Your instructions>
Each entry must be returned exactly. None may be omitted.

Stored data>
Start of Block
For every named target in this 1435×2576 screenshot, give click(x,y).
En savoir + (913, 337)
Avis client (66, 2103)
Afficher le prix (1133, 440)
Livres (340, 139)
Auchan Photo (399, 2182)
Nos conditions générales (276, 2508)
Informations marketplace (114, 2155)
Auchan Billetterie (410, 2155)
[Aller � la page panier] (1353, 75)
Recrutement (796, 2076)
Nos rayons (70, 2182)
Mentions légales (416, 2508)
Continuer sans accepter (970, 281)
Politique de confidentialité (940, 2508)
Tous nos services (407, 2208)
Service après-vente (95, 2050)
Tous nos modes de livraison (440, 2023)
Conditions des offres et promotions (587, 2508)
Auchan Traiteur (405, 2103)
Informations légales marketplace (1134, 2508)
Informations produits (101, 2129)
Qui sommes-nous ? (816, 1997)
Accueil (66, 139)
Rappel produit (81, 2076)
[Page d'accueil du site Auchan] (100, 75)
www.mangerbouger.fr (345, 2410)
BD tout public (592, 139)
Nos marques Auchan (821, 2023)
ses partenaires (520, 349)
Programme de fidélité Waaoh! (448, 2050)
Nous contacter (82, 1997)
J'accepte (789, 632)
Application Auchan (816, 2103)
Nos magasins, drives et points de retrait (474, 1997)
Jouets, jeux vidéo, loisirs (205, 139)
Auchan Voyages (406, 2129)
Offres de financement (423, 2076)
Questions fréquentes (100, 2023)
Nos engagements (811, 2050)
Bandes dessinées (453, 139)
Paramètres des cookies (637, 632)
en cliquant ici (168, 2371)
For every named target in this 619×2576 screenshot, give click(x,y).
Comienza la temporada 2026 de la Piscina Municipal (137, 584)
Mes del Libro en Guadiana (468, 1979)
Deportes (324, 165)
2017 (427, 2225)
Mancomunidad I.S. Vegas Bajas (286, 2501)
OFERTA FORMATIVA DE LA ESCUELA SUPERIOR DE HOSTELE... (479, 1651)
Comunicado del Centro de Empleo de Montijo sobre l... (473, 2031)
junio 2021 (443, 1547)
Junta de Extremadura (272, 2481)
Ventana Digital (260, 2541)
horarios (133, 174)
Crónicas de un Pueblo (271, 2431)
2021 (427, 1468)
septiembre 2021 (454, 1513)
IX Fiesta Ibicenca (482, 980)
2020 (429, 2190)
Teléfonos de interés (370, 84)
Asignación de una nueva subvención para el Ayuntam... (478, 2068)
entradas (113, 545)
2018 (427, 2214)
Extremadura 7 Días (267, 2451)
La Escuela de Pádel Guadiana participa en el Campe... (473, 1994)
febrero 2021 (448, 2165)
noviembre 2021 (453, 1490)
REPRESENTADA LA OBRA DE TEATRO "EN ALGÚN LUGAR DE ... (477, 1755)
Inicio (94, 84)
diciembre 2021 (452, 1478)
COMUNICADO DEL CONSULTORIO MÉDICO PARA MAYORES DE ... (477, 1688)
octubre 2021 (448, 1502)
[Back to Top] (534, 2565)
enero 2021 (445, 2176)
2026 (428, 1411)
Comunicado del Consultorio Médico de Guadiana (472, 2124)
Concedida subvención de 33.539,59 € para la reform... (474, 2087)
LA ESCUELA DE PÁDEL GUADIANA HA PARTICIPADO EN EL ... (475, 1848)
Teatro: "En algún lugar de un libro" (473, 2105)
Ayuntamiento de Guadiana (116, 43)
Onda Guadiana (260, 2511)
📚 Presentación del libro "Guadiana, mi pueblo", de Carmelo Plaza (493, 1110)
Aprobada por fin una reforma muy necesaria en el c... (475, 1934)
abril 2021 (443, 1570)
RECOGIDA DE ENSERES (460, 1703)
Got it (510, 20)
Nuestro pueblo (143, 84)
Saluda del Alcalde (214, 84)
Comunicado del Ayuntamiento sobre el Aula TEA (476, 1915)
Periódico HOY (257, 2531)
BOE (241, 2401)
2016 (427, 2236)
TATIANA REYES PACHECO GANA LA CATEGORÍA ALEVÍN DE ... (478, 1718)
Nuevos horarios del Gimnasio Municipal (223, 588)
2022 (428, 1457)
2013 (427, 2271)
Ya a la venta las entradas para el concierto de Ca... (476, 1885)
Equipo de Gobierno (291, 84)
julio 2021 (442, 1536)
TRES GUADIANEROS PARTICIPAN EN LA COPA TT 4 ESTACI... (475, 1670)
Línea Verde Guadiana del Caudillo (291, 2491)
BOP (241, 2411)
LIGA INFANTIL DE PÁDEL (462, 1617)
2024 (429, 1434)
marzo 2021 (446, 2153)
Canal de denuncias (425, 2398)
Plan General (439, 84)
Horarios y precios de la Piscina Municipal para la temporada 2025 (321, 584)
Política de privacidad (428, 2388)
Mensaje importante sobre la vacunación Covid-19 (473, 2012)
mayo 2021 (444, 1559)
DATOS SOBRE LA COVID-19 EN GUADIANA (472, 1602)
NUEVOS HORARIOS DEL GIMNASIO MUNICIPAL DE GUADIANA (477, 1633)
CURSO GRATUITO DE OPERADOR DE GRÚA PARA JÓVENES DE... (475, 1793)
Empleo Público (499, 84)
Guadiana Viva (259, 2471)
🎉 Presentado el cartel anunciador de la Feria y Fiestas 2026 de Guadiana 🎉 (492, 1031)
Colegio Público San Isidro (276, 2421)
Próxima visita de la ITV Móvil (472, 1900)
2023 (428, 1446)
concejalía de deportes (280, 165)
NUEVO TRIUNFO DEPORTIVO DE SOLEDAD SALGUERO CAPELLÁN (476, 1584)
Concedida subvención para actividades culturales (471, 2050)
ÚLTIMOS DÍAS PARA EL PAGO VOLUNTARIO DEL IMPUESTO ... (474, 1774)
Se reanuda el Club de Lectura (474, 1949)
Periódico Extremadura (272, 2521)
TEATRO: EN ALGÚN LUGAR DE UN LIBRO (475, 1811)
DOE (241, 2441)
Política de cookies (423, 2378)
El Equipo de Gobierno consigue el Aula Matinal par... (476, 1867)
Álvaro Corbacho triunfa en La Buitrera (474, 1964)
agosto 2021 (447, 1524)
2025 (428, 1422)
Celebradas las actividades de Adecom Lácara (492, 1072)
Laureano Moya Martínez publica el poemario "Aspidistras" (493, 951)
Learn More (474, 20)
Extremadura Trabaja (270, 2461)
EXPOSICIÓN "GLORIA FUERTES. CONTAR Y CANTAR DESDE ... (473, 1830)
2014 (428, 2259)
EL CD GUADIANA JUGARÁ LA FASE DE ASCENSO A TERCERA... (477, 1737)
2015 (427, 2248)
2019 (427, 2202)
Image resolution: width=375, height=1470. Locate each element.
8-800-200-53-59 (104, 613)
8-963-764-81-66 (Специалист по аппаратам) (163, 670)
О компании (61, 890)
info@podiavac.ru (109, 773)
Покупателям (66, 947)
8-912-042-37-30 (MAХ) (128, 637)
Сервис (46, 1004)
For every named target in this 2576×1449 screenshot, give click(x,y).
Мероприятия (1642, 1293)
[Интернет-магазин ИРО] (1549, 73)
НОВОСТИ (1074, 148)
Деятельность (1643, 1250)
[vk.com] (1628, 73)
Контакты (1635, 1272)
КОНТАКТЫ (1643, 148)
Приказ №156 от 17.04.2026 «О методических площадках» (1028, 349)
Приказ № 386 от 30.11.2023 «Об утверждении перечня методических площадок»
End of Block
Output for this exercise>
For every named target in this 1435×2576 screenshot, give click(x,y).
En savoir + (913, 337)
Avis client (66, 2103)
Afficher le prix (1133, 440)
Livres (340, 139)
Auchan Photo (399, 2182)
Nos conditions générales (276, 2508)
Informations marketplace (114, 2155)
Auchan Billetterie (410, 2155)
[Aller � la page panier] (1353, 75)
Recrutement (796, 2076)
Nos rayons (70, 2182)
Mentions légales (416, 2508)
Continuer sans accepter (970, 281)
Politique de confidentialité (940, 2508)
Tous nos services (407, 2208)
Service après-vente (95, 2050)
Tous nos modes de livraison (440, 2023)
Conditions des offres et promotions (587, 2508)
Auchan Traiteur (405, 2103)
Informations légales marketplace (1134, 2508)
Informations produits (101, 2129)
Qui sommes-nous ? (816, 1997)
Accueil (66, 139)
Rappel produit (81, 2076)
[Page d'accueil du site Auchan] (100, 75)
www.mangerbouger.fr (345, 2410)
BD tout public (592, 139)
Nos marques Auchan (821, 2023)
ses partenaires (520, 349)
Programme de fidélité Waaoh! (448, 2050)
Nous contacter (82, 1997)
J'accepte (789, 632)
Application Auchan (816, 2103)
Nos magasins, drives et points de retrait (474, 1997)
Jouets, jeux vidéo, loisirs (205, 139)
Auchan Voyages (406, 2129)
Offres de financement (423, 2076)
Questions fréquentes (100, 2023)
Nos engagements (811, 2050)
Bandes dessinées (453, 139)
Paramètres des cookies (637, 632)
en cliquant ici (168, 2371)
For every named target in this 619×2576 screenshot, give click(x,y).
Comienza la temporada 2026 de la Piscina Municipal (137, 584)
Mes del Libro en Guadiana (468, 1979)
Deportes (324, 165)
2017 (427, 2225)
Mancomunidad I.S. Vegas Bajas (286, 2501)
OFERTA FORMATIVA DE LA ESCUELA SUPERIOR DE HOSTELE... (479, 1651)
Comunicado del Centro de Empleo de Montijo sobre l... (473, 2031)
junio 2021 (443, 1547)
Junta de Extremadura (272, 2481)
Ventana Digital (260, 2541)
horarios (133, 174)
Crónicas de un Pueblo (271, 2431)
2021 (427, 1468)
septiembre 2021 (454, 1513)
IX Fiesta Ibicenca (482, 980)
2020 (429, 2190)
Teléfonos de interés (370, 84)
Asignación de una nueva subvención para el Ayuntam... (478, 2068)
entradas (113, 545)
2018 (427, 2214)
Extremadura 7 Días (267, 2451)
La Escuela de Pádel Guadiana participa en el Campe... (473, 1994)
febrero 2021 (448, 2165)
noviembre 2021 (453, 1490)
REPRESENTADA LA OBRA DE TEATRO "EN ALGÚN LUGAR DE ... (477, 1755)
Inicio (94, 84)
diciembre 2021 (452, 1478)
COMUNICADO DEL CONSULTORIO MÉDICO PARA MAYORES DE ... (477, 1688)
octubre 2021 (448, 1502)
[Back to Top] (534, 2565)
enero 2021 (445, 2176)
2026 (428, 1411)
Comunicado del Consultorio Médico de Guadiana (472, 2124)
Concedida subvención de 33.539,59 € para la reform... (474, 2087)
LA ESCUELA DE PÁDEL GUADIANA HA PARTICIPADO EN EL ... (475, 1848)
Teatro: "En algún lugar de un libro" (473, 2105)
Ayuntamiento de Guadiana (116, 43)
Onda Guadiana (260, 2511)
📚 Presentación del libro "Guadiana, mi pueblo", de Carmelo Plaza (493, 1110)
Aprobada por fin una reforma muy necesaria en el c... (475, 1934)
abril 2021 (443, 1570)
RECOGIDA DE ENSERES (460, 1703)
Got it (510, 20)
Nuestro pueblo (143, 84)
Saluda del Alcalde (214, 84)
Comunicado del Ayuntamiento sobre el Aula TEA (476, 1915)
Periódico HOY (257, 2531)
BOE (241, 2401)
2016 (427, 2236)
TATIANA REYES PACHECO GANA LA CATEGORÍA ALEVÍN DE ... (478, 1718)
Nuevos horarios del Gimnasio Municipal (223, 588)
2022 (428, 1457)
2013 (427, 2271)
Ya a la venta las entradas para el concierto de Ca... (476, 1885)
Equipo de Gobierno (291, 84)
julio 2021 (442, 1536)
TRES GUADIANEROS PARTICIPAN EN LA COPA TT 4 ESTACI... (475, 1670)
Línea Verde Guadiana del Caudillo (291, 2491)
BOP (241, 2411)
LIGA INFANTIL DE PÁDEL (462, 1617)
2024 (429, 1434)
marzo 2021 (446, 2153)
Canal de denuncias (425, 2398)
Plan General (439, 84)
Horarios y precios de la Piscina Municipal para la temporada 2025 (321, 584)
Política de privacidad (428, 2388)
Mensaje importante sobre la vacunación Covid-19 (473, 2012)
mayo 2021 (444, 1559)
DATOS SOBRE LA COVID-19 EN GUADIANA (472, 1602)
NUEVOS HORARIOS DEL GIMNASIO MUNICIPAL DE GUADIANA (477, 1633)
CURSO GRATUITO DE OPERADOR DE GRÚA PARA JÓVENES DE... (475, 1793)
Empleo Público (499, 84)
Guadiana Viva (259, 2471)
🎉 Presentado el cartel anunciador de la Feria y Fiestas 2026 de Guadiana 🎉 (492, 1031)
Colegio Público San Isidro (276, 2421)
Próxima visita de la ITV Móvil (472, 1900)
2023 (428, 1446)
concejalía de deportes (280, 165)
NUEVO TRIUNFO DEPORTIVO DE SOLEDAD SALGUERO CAPELLÁN (476, 1584)
Concedida subvención para actividades culturales (471, 2050)
ÚLTIMOS DÍAS PARA EL PAGO VOLUNTARIO DEL IMPUESTO ... (474, 1774)
Se reanuda el Club de Lectura (474, 1949)
Periódico Extremadura (272, 2521)
TEATRO: EN ALGÚN LUGAR DE UN LIBRO (475, 1811)
DOE (241, 2441)
Política de cookies (423, 2378)
El Equipo de Gobierno consigue el Aula Matinal par... (476, 1867)
Álvaro Corbacho triunfa en La Buitrera (474, 1964)
agosto 2021 (447, 1524)
2025 (428, 1422)
Celebradas las actividades de Adecom Lácara (492, 1072)
Laureano Moya Martínez publica el poemario "Aspidistras" (493, 951)
Learn More (474, 20)
Extremadura Trabaja (270, 2461)
EXPOSICIÓN "GLORIA FUERTES. CONTAR Y CANTAR DESDE ... (473, 1830)
2014 (428, 2259)
EL CD GUADIANA JUGARÁ LA FASE DE ASCENSO A TERCERA... (477, 1737)
2015 (427, 2248)
2019 (427, 2202)
Image resolution: width=375, height=1470. Locate each element.
8-800-200-53-59 (104, 613)
8-963-764-81-66 (Специалист по аппаратам) (163, 670)
О компании (61, 890)
info@podiavac.ru (109, 773)
Покупателям (66, 947)
8-912-042-37-30 (MAХ) (128, 637)
Сервис (46, 1004)
For every named target in this 2576×1449 screenshot, give click(x,y).
Мероприятия (1642, 1293)
[Интернет-магазин ИРО] (1549, 73)
НОВОСТИ (1074, 148)
Деятельность (1643, 1250)
[vk.com] (1628, 73)
Контакты (1635, 1272)
КОНТАКТЫ (1643, 148)
Приказ №156 от 17.04.2026 «О методических площадках» (1028, 349)
Приказ № 386 от 30.11.2023 «Об утверждении перечня методических площадок»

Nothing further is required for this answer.